Thus, it came as little surprise to find Boris Yeltsin's job approval had declined since the August coup. What was surprising was the rate of this decline -- far sharper than George Bush's plunge over the same period in the United States. Only 24 percent of Moscovites now rated his job performance as good or excellent compared to more than three times that many in August (77 percent). Yet most of that shift went to the "fair" category, with only about 1 in 6 rating his performance as unsatisfactory.
That was not reflective of support for what may have been Mr. Yeltsin's major policy change since August, namely the new Commonwealth of Independent States. Half of respondents felt that this "December coup" of Yeltsin's would improve life in their new Russian state. This support of the commonwealth was particularly strong among younger Moscovites and among men.
Mr. Yeltsin continues to receive more support among respondents who consider themselves as politically liberal rather than as conservative, terms that had little meaning in the Soviet political landscape just a decade ago. And today's Russian self-defined conservatives have clearly different views on social issues (such as homosexuality, democracy, independence of youth) than do Russian liberals according to this poll.

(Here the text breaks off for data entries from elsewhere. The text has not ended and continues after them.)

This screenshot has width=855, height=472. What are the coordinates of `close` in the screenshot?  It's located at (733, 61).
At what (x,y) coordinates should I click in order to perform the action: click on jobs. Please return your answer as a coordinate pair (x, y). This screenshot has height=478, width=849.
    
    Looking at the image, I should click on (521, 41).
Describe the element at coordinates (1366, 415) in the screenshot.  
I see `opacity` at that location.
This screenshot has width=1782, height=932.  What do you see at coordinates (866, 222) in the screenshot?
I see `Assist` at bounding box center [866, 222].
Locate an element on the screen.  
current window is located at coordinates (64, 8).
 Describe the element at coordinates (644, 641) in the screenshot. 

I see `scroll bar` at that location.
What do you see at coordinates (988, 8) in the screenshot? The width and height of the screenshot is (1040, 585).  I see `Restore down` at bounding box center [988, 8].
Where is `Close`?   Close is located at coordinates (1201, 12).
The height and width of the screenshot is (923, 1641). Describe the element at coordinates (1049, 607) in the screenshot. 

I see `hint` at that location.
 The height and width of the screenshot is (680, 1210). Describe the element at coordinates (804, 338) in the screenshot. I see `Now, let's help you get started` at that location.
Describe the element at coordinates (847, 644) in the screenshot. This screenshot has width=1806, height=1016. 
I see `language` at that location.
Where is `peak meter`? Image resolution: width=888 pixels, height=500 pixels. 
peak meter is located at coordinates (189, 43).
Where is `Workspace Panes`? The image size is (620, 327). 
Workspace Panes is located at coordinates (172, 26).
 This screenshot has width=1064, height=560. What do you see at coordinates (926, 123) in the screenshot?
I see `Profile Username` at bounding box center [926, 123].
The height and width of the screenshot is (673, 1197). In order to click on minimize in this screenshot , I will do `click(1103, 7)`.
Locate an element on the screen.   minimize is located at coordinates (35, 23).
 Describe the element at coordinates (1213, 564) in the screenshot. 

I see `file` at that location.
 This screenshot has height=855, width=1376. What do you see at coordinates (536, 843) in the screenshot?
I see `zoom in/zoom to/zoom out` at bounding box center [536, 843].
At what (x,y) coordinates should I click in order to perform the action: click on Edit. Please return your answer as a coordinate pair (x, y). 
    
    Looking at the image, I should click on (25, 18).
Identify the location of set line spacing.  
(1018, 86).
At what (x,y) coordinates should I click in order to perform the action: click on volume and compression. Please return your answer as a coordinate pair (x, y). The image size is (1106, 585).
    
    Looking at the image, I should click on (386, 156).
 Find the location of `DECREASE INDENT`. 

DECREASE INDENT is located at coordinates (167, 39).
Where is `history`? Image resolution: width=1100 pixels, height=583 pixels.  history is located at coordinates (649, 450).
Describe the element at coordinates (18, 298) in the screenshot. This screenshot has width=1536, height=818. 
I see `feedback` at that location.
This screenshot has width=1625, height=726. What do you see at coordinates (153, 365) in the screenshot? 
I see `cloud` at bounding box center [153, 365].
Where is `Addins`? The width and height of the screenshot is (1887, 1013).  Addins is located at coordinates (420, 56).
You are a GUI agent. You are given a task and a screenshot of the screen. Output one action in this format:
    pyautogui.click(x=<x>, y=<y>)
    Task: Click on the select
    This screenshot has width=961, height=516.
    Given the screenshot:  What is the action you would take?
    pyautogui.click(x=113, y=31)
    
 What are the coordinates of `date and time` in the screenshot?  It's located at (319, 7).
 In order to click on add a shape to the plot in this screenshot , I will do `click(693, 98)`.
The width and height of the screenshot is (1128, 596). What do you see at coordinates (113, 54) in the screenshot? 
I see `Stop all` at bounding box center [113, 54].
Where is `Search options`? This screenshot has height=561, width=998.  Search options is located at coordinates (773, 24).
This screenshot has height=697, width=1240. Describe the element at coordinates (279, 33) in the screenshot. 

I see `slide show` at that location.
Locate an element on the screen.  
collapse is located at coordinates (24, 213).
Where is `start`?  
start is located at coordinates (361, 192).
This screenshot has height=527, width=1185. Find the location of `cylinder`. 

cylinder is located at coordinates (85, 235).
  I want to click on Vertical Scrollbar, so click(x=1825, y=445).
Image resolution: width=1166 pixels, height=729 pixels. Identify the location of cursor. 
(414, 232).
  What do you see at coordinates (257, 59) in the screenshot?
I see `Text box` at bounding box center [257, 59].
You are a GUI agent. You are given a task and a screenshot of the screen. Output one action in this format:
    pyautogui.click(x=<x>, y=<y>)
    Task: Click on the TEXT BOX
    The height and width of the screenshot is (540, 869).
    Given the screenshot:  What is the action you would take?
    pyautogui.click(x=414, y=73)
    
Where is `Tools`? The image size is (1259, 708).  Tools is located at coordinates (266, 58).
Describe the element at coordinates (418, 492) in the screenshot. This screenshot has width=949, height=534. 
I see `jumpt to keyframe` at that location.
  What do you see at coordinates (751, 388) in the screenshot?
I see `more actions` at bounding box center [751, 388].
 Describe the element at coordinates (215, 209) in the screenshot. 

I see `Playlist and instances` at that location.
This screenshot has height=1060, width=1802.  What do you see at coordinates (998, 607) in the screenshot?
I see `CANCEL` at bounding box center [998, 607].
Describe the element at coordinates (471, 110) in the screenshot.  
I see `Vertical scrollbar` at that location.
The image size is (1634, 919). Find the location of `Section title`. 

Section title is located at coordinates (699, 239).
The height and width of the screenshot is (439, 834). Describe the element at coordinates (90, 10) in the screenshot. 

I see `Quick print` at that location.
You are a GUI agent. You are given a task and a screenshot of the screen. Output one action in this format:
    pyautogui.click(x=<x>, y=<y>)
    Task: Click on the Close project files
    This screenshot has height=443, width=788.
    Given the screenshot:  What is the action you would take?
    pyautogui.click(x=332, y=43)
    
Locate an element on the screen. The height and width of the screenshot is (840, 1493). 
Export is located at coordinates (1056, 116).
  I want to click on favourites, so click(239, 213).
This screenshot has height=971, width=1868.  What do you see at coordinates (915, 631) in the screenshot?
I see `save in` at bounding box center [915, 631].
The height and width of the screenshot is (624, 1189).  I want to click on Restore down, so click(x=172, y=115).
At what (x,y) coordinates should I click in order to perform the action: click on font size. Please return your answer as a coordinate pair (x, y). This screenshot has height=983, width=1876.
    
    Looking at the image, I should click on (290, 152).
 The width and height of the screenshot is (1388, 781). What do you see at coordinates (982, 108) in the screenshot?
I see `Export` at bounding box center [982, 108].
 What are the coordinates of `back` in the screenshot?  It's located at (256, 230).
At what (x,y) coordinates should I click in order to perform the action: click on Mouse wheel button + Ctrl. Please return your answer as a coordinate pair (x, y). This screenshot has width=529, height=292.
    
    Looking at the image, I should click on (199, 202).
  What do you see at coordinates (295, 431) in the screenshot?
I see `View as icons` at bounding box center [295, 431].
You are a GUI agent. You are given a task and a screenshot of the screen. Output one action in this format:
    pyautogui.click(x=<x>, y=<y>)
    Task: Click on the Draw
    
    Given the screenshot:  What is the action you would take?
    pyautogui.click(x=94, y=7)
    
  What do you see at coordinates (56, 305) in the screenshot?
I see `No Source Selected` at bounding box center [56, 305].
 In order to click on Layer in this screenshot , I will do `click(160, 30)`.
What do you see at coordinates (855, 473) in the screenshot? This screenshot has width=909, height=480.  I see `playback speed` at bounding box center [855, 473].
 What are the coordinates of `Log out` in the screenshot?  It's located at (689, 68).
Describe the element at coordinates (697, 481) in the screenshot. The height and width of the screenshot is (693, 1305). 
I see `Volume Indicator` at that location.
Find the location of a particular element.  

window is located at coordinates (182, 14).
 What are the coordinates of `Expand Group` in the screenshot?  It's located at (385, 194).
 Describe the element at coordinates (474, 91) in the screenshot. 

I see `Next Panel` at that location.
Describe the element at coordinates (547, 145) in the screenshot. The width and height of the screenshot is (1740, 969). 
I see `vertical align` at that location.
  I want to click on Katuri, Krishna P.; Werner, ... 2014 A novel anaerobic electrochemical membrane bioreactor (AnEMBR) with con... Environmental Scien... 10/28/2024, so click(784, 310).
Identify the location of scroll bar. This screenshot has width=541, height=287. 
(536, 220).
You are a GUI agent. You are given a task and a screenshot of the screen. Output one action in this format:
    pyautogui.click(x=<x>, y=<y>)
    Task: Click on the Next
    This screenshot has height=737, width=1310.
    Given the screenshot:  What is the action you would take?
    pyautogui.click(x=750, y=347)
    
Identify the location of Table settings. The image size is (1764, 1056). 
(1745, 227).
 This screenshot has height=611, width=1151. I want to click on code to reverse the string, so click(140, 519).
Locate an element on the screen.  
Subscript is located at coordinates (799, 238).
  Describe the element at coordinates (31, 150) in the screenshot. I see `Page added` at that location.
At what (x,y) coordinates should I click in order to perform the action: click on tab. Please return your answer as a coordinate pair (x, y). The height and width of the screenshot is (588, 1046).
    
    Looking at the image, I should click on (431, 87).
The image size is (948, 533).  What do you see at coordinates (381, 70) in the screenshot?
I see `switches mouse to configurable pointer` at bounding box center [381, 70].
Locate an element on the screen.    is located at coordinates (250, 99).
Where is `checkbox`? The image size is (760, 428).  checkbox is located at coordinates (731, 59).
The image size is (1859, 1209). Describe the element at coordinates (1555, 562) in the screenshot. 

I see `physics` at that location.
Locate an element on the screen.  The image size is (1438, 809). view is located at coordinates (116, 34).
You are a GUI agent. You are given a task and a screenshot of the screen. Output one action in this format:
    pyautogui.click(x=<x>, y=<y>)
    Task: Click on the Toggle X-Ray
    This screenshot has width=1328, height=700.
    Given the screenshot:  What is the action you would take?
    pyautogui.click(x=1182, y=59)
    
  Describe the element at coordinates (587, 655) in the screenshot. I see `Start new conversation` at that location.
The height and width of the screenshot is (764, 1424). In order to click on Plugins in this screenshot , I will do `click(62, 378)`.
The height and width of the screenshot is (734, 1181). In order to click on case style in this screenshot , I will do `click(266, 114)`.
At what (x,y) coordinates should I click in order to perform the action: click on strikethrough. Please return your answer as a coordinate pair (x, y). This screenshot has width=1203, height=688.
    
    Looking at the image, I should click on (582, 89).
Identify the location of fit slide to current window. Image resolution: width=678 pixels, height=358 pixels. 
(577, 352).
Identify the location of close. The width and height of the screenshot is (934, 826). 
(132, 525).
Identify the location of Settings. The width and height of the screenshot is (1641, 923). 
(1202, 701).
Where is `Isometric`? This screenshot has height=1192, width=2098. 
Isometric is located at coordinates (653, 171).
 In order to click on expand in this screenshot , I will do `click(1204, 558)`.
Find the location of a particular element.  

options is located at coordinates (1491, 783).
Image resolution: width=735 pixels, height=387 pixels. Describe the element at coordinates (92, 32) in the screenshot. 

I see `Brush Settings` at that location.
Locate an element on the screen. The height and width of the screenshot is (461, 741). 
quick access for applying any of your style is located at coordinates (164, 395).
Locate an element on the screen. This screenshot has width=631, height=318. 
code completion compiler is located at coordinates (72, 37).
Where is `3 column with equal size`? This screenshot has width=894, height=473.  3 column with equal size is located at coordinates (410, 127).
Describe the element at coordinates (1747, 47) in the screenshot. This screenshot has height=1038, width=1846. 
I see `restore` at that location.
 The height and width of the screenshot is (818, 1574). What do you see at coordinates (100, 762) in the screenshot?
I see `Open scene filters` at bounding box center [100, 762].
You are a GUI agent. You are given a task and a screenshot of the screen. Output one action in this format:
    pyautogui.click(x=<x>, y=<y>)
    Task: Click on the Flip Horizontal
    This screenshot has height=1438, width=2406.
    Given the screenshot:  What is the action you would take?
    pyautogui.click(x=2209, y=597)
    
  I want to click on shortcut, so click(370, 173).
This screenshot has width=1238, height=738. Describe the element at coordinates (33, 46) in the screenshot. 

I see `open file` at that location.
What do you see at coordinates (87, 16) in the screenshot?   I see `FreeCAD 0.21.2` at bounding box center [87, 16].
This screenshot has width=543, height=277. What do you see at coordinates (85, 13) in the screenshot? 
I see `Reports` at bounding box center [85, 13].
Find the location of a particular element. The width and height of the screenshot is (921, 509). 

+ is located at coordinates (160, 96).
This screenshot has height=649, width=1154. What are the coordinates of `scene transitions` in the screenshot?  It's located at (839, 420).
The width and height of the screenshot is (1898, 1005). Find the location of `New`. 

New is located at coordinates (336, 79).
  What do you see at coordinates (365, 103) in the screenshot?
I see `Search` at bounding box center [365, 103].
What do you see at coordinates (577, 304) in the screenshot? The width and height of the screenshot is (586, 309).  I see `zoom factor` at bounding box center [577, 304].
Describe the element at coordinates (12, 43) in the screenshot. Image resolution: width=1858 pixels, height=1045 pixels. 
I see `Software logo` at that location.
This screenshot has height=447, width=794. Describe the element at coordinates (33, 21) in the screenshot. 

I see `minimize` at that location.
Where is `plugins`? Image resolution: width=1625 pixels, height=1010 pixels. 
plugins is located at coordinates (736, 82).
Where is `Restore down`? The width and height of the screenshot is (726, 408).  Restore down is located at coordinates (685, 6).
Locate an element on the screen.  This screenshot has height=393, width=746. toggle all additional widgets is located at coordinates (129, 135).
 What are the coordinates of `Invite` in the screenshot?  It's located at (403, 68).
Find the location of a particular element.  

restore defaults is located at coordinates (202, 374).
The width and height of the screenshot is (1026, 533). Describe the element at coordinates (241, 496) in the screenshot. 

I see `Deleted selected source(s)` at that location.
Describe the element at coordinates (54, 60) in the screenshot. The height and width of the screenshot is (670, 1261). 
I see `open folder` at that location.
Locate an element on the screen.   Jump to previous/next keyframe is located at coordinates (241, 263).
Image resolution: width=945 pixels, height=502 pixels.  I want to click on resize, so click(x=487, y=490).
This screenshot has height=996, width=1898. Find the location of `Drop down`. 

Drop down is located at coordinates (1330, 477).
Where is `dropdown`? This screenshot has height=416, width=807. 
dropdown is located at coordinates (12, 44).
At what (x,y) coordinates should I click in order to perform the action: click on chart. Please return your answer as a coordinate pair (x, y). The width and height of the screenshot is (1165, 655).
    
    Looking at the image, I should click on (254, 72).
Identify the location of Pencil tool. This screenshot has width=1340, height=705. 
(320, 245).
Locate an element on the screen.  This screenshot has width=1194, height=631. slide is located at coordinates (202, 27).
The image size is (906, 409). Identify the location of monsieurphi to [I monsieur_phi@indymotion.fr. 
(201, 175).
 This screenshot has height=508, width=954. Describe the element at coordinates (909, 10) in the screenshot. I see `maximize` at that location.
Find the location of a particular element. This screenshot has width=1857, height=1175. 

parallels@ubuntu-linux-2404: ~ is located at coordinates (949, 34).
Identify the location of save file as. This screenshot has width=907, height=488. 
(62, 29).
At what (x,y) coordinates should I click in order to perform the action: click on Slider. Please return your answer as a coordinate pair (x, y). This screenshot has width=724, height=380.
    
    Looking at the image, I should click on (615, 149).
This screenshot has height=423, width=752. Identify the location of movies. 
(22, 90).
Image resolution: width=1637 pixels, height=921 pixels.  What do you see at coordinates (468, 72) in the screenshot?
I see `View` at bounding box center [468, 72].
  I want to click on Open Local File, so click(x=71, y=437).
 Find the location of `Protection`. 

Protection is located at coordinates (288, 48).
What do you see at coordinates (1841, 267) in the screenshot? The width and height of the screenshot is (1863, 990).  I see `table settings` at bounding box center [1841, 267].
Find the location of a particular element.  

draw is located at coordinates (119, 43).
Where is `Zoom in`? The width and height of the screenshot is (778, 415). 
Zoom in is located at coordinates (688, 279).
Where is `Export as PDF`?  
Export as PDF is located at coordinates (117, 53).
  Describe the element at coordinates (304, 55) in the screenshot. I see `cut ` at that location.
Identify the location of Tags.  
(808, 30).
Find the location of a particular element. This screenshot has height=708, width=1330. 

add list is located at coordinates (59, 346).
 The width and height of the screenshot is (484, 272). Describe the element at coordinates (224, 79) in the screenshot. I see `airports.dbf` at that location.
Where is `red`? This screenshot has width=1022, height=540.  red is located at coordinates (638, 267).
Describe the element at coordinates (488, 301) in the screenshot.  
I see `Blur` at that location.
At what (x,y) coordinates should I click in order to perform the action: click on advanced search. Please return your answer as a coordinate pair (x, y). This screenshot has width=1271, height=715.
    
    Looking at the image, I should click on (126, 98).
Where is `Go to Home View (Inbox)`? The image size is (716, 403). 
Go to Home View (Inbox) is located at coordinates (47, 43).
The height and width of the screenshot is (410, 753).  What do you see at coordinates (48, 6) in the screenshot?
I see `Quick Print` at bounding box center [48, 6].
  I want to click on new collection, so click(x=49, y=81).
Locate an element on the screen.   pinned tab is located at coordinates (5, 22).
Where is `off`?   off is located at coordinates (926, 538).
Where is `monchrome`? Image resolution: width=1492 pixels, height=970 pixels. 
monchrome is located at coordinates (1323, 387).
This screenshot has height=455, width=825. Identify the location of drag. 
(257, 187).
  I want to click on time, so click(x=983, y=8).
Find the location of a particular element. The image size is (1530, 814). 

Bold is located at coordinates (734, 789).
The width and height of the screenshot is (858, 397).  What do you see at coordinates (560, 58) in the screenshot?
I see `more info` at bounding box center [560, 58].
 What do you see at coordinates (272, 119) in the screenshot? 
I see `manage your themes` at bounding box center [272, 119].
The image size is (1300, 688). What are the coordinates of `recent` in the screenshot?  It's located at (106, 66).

That rise and division in political consciousness may be one of the least understood and appreciated effects of glasnost and perestroika.
Perhaps the most hopeful sign in the poll for an American audience is that almost twice as many poll respondents in Moscow consider themselves politically liberal as label themselves conservative. That, of course, is only the situation in progressive Moscow, and of people who have access to telephones in Moscow (more than 85 percent), and could be quite different in more remote regions.
On the other side is perhaps the most ominous change found in the survey. In August, some 61 percent of respondents said the country should rely on democratic government to solve its problems rather than a strong leader (27 percent). By December, however, that situation had reversed, with 43 percent favoring a strong leader. Perhaps that 29 point decline in support for democracy is reflected in the much larger crowds for the radical nationalist Vladimir HD, perhaps Moscow's most visible opponent of Russian democracy.
Whether Mr. Yeltsin will also try to capitalize on this shift in public sentiment, and thus turn his back on the liberals and democrats who remain his most staunch constituents, is one of the many dilemmas he now faces.